Jenifer Chao Associated Press

The Dutch government is outlawing a technique that produced two cloned calves, announcing the ban just as scientists were showing off the newborn animals.

The identical female calves, Holly and Belle, lay languidly in their sheds as photographers jostled for their first glimpse Friday, the day the Agriculture Ministry introduced the ban. The calves were born Feb. 17, apparently healthy, on a farm in the northern Netherlands.

The newborns, cream-colored with black patches, were produced in a joint experiment by Pharming, the country’s leading biotechnology company, and researchers from the University of Luik in Belgium.

Although U.S. scientists had already successfully cloned calves using the same nuclear transfer technique, Holly and Belle were front-page news here amid growing debate over cloning.
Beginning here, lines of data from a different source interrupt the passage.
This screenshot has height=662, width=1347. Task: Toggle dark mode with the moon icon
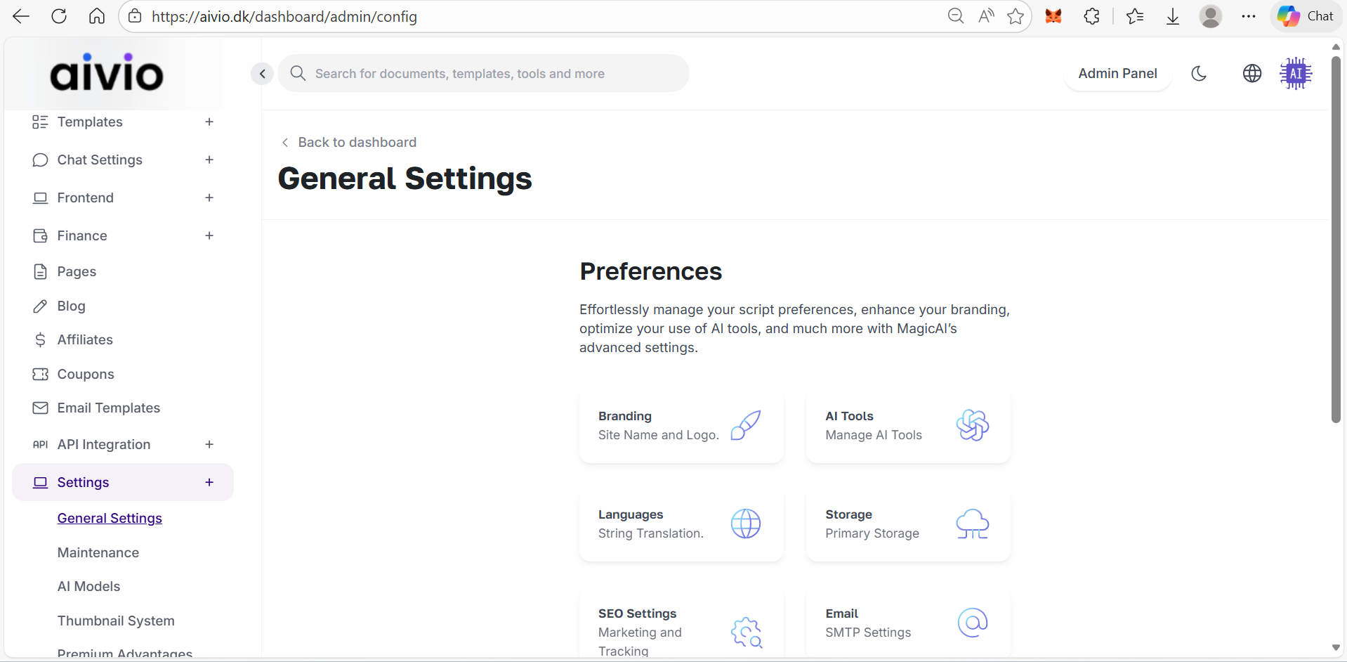[x=1199, y=73]
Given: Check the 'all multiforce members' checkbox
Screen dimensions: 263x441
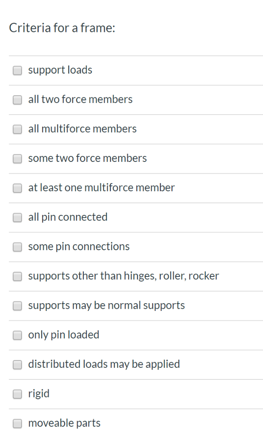Looking at the screenshot, I should tap(17, 129).
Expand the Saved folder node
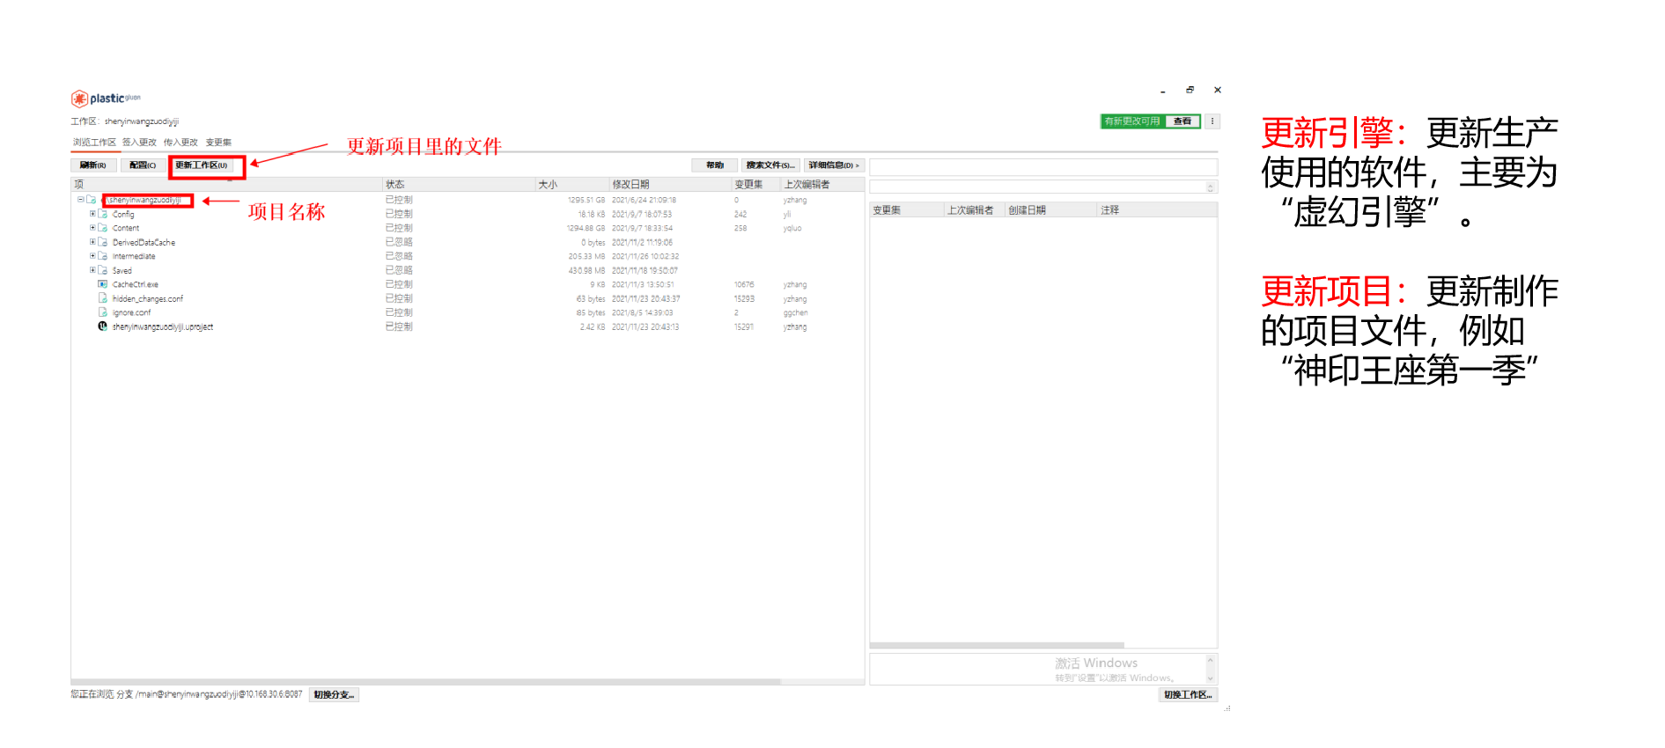The image size is (1665, 748). tap(92, 270)

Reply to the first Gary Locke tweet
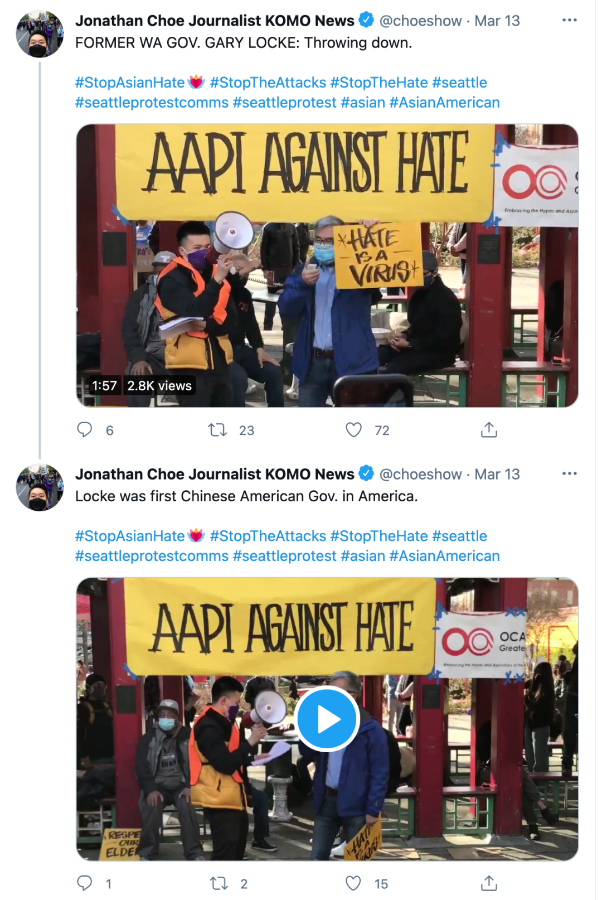pyautogui.click(x=85, y=429)
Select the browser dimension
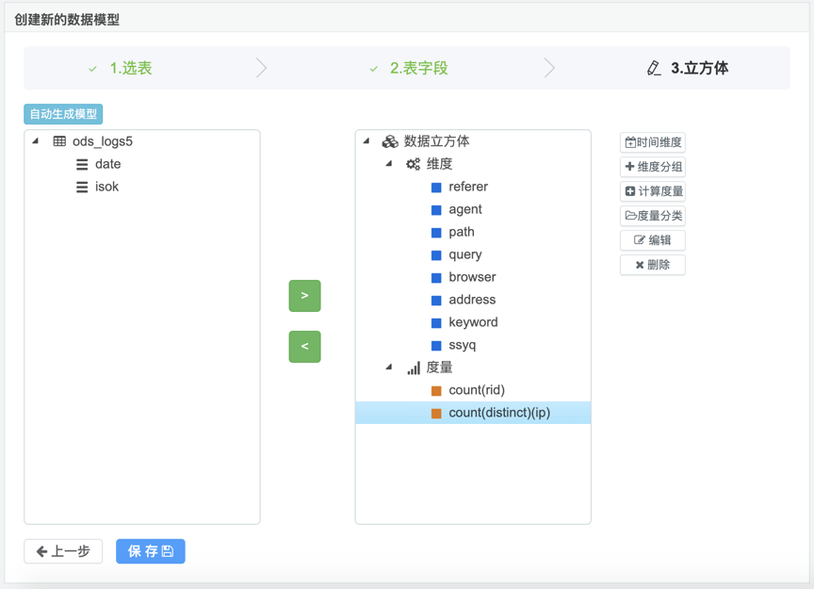The image size is (814, 589). coord(472,277)

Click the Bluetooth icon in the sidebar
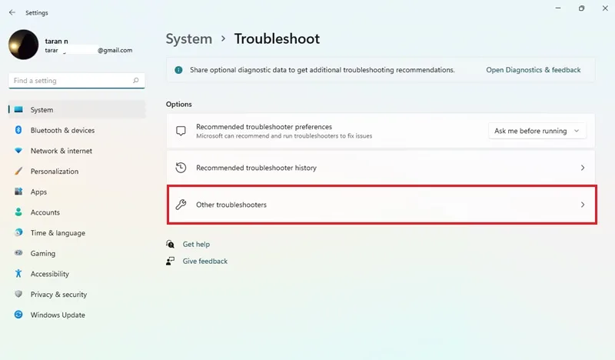click(18, 130)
Pharming said its calf-cloning was different from that done elsewhere because the embryos were frozen before and after the cloning to allow more time for study.

But before Pharming could fully savor its success, the Dutch Agriculture Ministry decided to ban the nuclear transfer technique.

“The method has not been proved necessary. There is no scientific purpose,” said ministry spokesman Paul van der Brug.

The ban won’t deter Pharming, which said it will continue its research through joint ventures with companies in the United States and Belgium.

“The knowledge we’ve gained doesn’t go away,” said Frank Pieper, Pharming’s vice-president of research and technology.

To create Holly and Belle, scientists first harvested fertilized and unfertilized eggs from cows at a slaughterhouse.

They then took a fertilized egg and injected its nucleus into an unfertilized egg. The researchers applied an electric shock to the newly fertilized egg, which caused it to make multiple copies of itself.

Two copied eggs, which contained identical genetic material to the fertilized egg, were then implanted into surrogate mothers for Holly and Belle, who were delivered by Caesarean section.

They have been moved to a laboratory farm in the western Dutch village of Polsbroek, where they will be raised.

Pharming produces therapeutic human proteins that are extracted from the milk of genetically engineered animals. The company says cloning will be a faster way to produce genetically modified livestock than its current method of injecting embryos.